When to Ignore Advice
by Al Kalar
A poet called in about a submission he’d sent. While we talked, he asked that if I didn’t like his poetry, could I give him some guidelines as to what to write. He seemed to think he could write poetry to order.
I can’t think of a better way for him to kill his writing career.
Poetry, song writing, and such can indeed be cranked out to a formula. Unfortunately, formula writing comes off as just that. Some of it will actually sell, but it will never become “great literature”.
The best poetry comes from deep inside the poet’s soul. The words struggle to get out and the poet’s job is to shape those words into meter and verse in such a manner that what s/he’s feeling inside is conveyed to the reader.
The same is true of music. Poets and song writers are “kissin’ cousins”. Their best and most enduring pieces are original creations that are uniquely theirs, not stuff written “to order” or by some formula.
Yes, hack writers can make a living. Look at the proliferation of television series that are cranked out to formula. Some original thinker comes up with an idea for a series. The originator may even create some scripts during the first season of the new show. But eventually, the hacks are brought in to write to the show’s formula and a few seasons later, the show disappears to disappear into the plethora of reruns that provide programming for most of the cable networks.

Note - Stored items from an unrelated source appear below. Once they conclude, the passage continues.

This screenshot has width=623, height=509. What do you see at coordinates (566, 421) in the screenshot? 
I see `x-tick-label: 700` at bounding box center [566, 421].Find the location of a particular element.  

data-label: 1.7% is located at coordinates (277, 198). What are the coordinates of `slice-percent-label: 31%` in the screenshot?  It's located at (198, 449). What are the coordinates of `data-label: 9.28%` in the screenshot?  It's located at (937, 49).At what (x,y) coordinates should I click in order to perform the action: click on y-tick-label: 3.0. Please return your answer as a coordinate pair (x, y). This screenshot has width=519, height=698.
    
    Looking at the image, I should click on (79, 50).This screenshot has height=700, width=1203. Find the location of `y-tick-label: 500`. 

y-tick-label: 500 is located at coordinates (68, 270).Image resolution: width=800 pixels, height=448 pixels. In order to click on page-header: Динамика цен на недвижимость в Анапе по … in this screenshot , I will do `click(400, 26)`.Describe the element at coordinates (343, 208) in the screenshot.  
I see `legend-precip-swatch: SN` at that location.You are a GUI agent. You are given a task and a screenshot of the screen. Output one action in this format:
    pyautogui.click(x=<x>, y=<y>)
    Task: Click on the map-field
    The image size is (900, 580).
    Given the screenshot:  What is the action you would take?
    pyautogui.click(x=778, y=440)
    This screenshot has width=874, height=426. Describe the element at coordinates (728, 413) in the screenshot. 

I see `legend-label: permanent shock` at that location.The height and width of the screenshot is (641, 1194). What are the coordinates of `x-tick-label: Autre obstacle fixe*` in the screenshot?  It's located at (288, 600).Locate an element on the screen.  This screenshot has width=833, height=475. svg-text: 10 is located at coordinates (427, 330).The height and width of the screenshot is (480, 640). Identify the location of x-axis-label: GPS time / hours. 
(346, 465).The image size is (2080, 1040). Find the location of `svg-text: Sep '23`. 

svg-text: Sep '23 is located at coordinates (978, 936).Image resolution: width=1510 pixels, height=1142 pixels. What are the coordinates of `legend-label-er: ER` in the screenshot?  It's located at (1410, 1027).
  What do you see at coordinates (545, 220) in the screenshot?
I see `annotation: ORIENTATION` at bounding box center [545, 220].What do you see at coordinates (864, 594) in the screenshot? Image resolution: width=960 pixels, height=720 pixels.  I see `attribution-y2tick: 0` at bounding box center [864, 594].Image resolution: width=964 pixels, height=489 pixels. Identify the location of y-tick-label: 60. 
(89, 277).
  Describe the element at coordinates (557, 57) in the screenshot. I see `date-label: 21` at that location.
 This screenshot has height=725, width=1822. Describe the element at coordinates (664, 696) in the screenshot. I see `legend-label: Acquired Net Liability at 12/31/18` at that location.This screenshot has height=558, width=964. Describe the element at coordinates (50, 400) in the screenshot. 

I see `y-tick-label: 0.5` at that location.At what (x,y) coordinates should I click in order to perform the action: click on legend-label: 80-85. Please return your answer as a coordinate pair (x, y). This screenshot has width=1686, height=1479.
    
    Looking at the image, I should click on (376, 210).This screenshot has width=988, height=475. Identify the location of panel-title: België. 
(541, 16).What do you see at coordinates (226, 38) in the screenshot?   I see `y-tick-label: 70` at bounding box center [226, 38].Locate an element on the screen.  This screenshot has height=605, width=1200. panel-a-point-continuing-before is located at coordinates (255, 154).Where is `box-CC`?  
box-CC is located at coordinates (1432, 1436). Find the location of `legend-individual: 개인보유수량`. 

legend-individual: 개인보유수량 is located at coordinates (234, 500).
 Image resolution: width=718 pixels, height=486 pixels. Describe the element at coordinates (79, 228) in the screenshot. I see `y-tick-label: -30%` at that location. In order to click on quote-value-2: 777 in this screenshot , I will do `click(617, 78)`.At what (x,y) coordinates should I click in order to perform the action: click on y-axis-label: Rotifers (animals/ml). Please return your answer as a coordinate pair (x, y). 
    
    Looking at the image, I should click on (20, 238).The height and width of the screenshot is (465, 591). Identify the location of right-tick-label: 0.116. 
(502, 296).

Don’t get me wrong. Hack writers are quite talented in their niche of writing. It’s hard work to come up with 13 new ideas every year that follow the show’s formula and central cast of characters. Without these writers, the truly creative people would have to spend most of their time writing scripts to the detriment of the next new series they could be creating.
The same is true of novel and eBook writers. When the muse strikes, the worst thing you can do is ask someone how to write up your inspiration and then follow their formula slavishly. Yes, you can ask for ideas. Yes, you can run your manuscript past your writing workshop or your editor. But the final decision on all change suggestions is your responsibility.
Okay, I’m a publisher’s editor and a fan of some types of literature (but not all types). I write my own stuff (under a pen name). I have my own bundle of prejudices as to what makes a “good read”. But I’ll never be as familiar with your story as you are. I’ve seen your manuscript for a day or even a week, but you’ve lived with it for months, maybe years.
I can tell you what doesn’t work for me and perhaps why it fails. I can offer some advice on how to fix it. I can tell you to use active rather than passive voice. But if you don’t apply your own filter to my advice, you could kill your child in the process. My feedback, your workshop feedback, and your hired editor’s feedback can help you see problems you may have missed because you’re too familiar with your creation. But none of these people can take over the writing tasks for you. If I rewrite a section of your book, it might not really fit the entire story. I may destroy a clue you dropped to explain why the lead pipe was so conveniently placed for a later fight scene.
So, do listen to advice. Read blogs on writing (ours as well as others), join a peer-to-peer workshop, read books on writing. These things will help you learn how to write. But when the muse strikes use these tools to craft something that is truly original and uniquely yours. In doing so, you will be more likely produce publishable stuff that is new and exciting. Perhaps you’ll create the next Tale of Two Cities.